The strength of the retail real estate sector is producing a bumper crop of commercial sales throughout the metro. The most notable this year was the sale of the Galleria Edina, a 398,585-square-foot luxury shopping destination.
It was bought by a group of local investors who paid $150 million. The seller was Houston-based Hines, which paid $127 million for it in 2012.
Hines initially tried to sell the mall in early 2020 just before the start of the pandemic, which led to the closing of stores and restaurants and gutting demand for commercial properties.
But the Galleria experienced strong leasing momentum since the first quarter of 2020, signing deals that account for more than 170,000 square feet of space, JLL said. It was 99% leased at the time of the deal, making it an outlier among malls in the region.

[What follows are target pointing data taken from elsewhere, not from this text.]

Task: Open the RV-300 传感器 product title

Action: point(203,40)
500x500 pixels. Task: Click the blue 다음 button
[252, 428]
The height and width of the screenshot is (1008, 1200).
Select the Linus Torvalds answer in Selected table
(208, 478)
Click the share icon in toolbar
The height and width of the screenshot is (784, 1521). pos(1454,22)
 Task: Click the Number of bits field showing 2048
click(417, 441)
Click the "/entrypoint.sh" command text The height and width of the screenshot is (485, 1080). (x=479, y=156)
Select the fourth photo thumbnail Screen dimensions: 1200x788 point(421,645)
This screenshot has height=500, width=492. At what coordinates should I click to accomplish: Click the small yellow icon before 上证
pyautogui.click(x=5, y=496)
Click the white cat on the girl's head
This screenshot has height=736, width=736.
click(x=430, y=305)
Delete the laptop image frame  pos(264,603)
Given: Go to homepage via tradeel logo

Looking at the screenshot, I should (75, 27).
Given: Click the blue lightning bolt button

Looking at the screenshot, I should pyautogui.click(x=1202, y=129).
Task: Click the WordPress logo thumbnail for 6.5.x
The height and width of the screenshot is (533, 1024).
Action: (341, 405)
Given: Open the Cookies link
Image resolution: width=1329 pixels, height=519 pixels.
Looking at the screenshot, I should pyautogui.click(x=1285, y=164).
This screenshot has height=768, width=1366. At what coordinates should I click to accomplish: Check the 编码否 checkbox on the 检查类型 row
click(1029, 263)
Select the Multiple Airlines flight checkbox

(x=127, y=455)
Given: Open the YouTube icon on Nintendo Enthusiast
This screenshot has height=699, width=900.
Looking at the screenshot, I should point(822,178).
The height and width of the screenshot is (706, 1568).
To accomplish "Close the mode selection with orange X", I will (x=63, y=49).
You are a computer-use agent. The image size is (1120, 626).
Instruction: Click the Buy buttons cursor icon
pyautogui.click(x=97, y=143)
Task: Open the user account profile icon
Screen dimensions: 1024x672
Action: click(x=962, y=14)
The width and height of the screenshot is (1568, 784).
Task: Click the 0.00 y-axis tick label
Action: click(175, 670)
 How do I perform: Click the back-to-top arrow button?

Upscale retailers have few options if they want a location in the Twin Cities, said Dick Grones of Cambridge Commercial Realty. "High-end retail has suffered but not as much as the midrange retailers," he said. "Wealthy people have just gotten wealthier."
Shopping malls have also explored other ways to increase their revenues and the value of their property. That includes selling outlots for restaurants and converting parking lots into apartments and for-sale condominiums.
Recently, Charlotte, N.C.-based Asana Partners has been buying up historic properties, including nearly an entire city block along E. Hennepin Avenue in northeast Minneapolis. It also bought a retail center in Wayzata. The company declined to discuss its plans in the Twin Cities.
Deb Carlson, senior director on Cushman & Wakefield's retail team, attributed the strength of retail real estate to a resurgence of consumer interest in small, independent retailers.
There's also been an increase in demand from a variety of service providers, ranging from dentists and doctors to manicurists and masseuses. Even companies that rely on online sales are looking for a physical space to display and promote their products.
Amazon Fresh, for example, is an online grocery now opening stores across the country, including several in the Twin Cities.
"There's been a huge change in retail," Carlson said. "And there's a strong consumer need to get back into stores."